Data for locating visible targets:
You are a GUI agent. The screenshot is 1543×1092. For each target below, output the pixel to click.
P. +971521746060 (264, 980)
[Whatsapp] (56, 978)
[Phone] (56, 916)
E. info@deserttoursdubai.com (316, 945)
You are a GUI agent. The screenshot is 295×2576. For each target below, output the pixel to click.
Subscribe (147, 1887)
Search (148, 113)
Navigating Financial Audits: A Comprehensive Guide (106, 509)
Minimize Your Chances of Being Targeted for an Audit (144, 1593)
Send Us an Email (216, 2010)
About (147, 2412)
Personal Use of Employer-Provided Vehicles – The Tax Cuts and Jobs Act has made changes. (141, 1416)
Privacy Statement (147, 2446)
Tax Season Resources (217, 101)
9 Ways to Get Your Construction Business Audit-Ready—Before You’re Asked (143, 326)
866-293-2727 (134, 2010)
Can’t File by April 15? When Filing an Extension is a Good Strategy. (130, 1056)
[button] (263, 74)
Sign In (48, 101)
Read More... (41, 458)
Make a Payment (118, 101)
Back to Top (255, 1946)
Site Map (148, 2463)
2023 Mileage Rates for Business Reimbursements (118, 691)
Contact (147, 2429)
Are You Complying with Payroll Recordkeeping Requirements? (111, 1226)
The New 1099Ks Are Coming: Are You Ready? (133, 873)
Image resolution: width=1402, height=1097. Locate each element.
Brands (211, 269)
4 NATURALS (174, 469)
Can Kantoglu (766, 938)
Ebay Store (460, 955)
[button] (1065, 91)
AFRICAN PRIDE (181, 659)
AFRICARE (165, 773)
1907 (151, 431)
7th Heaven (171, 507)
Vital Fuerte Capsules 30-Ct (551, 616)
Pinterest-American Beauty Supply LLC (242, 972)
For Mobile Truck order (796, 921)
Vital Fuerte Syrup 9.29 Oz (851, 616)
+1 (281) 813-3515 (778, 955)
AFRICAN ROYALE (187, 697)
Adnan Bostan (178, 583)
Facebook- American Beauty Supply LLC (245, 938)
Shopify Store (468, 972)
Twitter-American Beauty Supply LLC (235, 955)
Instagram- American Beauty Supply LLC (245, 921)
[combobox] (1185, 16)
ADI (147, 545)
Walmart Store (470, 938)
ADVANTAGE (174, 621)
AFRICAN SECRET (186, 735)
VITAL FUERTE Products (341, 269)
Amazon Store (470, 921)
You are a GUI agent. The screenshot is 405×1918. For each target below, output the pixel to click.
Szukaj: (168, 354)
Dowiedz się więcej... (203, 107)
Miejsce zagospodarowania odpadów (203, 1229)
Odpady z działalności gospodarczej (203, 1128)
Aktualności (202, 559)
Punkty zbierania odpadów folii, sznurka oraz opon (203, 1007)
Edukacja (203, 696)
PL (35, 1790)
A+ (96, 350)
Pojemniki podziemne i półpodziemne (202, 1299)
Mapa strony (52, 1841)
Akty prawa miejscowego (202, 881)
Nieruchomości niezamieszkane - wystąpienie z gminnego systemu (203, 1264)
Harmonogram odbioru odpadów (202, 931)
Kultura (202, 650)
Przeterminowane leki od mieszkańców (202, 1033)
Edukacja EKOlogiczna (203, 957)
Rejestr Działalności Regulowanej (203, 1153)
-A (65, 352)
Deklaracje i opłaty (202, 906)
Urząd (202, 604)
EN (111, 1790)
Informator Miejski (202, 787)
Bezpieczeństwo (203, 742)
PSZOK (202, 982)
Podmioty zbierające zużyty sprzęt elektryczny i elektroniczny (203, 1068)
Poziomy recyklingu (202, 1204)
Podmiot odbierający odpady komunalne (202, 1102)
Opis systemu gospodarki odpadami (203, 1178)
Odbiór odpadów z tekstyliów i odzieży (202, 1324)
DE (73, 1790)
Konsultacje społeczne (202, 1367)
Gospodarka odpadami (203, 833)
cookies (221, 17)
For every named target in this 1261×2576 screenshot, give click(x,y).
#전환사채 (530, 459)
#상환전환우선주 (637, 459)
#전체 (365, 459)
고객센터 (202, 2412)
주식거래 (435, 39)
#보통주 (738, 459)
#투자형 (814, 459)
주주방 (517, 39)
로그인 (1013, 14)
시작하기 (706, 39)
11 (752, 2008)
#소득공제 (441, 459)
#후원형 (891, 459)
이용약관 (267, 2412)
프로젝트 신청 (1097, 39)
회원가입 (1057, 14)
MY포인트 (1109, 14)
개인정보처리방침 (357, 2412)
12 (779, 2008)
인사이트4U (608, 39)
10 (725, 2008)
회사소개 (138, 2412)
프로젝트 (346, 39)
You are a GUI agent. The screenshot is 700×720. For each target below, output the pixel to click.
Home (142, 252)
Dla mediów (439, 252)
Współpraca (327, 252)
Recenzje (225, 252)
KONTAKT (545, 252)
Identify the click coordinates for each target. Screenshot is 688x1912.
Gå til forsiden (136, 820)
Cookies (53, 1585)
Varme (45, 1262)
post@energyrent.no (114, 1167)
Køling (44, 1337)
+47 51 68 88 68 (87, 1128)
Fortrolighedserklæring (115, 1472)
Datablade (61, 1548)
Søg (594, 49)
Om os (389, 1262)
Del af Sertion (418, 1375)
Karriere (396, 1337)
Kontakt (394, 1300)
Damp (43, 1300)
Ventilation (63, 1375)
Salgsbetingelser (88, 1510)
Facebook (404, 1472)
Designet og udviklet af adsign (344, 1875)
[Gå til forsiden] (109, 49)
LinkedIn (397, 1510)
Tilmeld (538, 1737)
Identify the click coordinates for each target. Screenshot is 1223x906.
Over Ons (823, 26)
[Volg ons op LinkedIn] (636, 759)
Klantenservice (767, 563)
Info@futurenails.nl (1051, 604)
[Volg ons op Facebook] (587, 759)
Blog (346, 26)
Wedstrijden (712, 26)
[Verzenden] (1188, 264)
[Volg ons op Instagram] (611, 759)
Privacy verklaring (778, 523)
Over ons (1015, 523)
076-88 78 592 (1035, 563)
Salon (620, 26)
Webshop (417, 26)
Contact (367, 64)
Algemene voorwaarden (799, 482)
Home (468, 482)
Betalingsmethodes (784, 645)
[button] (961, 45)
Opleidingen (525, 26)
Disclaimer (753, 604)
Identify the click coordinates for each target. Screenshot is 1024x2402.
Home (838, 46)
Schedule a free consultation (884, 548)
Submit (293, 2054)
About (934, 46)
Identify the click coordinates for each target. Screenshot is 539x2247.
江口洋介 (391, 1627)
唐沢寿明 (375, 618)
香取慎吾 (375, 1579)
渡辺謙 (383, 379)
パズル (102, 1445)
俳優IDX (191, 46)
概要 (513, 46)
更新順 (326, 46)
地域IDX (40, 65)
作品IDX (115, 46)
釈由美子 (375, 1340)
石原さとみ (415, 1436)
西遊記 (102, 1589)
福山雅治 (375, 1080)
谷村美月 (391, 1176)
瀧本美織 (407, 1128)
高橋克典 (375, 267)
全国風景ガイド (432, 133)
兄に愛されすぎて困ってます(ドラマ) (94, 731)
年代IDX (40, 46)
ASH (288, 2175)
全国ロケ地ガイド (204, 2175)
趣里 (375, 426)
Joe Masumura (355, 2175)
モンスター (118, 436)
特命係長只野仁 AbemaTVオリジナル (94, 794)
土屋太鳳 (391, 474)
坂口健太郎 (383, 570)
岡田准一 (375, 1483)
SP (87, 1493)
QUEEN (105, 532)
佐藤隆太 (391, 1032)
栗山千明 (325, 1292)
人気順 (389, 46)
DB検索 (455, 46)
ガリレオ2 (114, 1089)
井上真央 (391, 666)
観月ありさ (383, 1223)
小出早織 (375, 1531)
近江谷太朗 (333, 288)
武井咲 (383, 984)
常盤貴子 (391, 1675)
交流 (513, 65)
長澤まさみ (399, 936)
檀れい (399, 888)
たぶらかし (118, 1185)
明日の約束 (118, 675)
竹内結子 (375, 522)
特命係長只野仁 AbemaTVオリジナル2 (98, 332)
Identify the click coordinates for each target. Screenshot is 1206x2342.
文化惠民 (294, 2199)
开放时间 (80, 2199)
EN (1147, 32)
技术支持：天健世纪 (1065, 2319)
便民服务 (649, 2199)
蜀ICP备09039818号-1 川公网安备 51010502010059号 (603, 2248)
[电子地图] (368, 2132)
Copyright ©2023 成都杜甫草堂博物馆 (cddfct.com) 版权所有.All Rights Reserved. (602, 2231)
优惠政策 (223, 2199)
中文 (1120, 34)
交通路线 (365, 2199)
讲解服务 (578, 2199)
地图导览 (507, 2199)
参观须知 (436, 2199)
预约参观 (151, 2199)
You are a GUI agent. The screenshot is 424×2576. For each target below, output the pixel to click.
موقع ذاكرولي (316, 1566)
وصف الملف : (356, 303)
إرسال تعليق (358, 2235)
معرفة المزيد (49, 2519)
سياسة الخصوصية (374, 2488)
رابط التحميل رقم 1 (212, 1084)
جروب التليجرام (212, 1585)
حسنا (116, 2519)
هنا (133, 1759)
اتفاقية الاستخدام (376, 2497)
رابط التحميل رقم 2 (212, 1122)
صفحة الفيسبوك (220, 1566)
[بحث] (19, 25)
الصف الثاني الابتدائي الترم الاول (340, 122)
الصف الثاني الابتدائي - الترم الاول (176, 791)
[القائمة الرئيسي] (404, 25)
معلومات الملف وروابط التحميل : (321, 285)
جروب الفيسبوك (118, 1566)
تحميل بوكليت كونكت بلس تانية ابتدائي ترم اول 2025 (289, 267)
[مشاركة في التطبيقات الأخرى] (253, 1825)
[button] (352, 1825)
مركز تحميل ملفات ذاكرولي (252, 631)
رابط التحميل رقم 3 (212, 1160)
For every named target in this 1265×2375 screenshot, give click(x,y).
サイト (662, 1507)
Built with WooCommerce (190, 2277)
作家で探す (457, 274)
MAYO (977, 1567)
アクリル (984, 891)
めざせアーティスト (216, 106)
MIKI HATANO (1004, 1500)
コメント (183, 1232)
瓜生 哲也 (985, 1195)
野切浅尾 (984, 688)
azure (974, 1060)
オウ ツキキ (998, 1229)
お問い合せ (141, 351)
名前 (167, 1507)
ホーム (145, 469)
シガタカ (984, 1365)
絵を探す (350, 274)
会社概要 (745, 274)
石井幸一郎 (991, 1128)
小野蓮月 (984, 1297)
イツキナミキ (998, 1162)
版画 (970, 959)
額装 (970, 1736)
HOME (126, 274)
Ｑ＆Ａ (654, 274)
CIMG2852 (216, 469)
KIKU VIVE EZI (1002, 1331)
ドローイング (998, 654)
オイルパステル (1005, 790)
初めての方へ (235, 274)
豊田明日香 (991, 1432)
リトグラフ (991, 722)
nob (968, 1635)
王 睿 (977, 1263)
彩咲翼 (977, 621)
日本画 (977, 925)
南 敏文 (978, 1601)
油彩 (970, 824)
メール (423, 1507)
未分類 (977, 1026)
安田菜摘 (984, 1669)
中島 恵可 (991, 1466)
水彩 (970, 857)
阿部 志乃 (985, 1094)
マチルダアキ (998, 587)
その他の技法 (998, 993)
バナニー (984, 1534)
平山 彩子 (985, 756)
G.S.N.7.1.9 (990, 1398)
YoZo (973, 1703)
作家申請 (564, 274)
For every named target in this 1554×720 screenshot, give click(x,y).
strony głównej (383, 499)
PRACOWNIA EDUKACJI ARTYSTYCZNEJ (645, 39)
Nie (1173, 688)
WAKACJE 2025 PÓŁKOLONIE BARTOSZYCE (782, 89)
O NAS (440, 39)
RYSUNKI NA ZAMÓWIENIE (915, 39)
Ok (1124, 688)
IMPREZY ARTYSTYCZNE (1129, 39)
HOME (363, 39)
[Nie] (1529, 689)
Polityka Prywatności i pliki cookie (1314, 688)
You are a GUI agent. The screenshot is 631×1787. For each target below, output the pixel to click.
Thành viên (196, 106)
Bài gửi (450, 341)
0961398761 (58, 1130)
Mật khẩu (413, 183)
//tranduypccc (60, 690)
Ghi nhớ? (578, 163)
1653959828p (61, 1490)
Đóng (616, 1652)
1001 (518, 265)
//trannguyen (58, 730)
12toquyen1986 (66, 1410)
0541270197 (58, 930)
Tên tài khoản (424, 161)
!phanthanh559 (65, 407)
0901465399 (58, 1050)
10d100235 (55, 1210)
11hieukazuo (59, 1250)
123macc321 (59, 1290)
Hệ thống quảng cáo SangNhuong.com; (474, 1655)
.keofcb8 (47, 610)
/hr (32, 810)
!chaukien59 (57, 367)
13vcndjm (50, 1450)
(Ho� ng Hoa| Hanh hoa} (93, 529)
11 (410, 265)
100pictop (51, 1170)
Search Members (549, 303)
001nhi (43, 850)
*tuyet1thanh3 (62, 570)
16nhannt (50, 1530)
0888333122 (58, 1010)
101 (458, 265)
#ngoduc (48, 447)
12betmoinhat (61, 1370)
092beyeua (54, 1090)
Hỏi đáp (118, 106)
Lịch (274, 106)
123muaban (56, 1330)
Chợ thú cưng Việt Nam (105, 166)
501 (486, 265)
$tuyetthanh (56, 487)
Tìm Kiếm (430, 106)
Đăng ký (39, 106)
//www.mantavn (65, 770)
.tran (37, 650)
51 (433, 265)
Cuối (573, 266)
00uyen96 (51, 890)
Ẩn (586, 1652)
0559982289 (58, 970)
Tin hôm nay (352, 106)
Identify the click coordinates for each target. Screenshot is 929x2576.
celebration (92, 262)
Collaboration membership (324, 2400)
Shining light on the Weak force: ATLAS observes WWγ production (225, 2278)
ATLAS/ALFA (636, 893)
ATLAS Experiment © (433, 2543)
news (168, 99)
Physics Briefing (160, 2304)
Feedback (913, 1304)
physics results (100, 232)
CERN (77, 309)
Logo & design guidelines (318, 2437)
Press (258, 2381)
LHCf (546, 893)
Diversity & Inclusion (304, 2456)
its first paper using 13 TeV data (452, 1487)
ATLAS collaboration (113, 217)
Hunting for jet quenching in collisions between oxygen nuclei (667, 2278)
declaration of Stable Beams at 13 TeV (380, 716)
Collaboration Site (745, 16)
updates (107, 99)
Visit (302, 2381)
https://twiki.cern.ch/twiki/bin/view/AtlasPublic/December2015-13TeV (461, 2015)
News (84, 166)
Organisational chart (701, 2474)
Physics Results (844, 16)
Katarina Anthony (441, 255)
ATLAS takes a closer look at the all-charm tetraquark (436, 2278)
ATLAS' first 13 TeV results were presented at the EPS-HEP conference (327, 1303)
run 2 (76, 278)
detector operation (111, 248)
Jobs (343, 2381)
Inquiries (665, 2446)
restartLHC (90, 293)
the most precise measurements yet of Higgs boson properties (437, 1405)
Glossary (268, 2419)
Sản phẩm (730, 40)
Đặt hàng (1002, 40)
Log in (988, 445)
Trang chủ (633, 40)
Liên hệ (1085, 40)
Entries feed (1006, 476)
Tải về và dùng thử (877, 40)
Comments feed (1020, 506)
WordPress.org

Requirements:
Please write out the items word for word, starting at the first line and ending at the line that contains "Make a Payment (118, 101)", with both of those lines included.

Finished exercise:
You are a GUI agent. The screenshot is 1543×1092. For each target below, output the pixel to click.
P. +971521746060 (264, 980)
[Whatsapp] (56, 978)
[Phone] (56, 916)
E. info@deserttoursdubai.com (316, 945)
You are a GUI agent. The screenshot is 295×2576. For each target below, output the pixel to click.
Subscribe (147, 1887)
Search (148, 113)
Navigating Financial Audits: A Comprehensive Guide (106, 509)
Minimize Your Chances of Being Targeted for an Audit (144, 1593)
Send Us an Email (216, 2010)
About (147, 2412)
Personal Use of Employer-Provided Vehicles – The Tax Cuts and Jobs Act has made changes. (141, 1416)
Privacy Statement (147, 2446)
Tax Season Resources (217, 101)
9 Ways to Get Your Construction Business Audit-Ready—Before You’re Asked (143, 326)
866-293-2727 (134, 2010)
Can’t File by April 15? When Filing an Extension is a Good Strategy. (130, 1056)
[button] (263, 74)
Sign In (48, 101)
Read More... (41, 458)
Make a Payment (118, 101)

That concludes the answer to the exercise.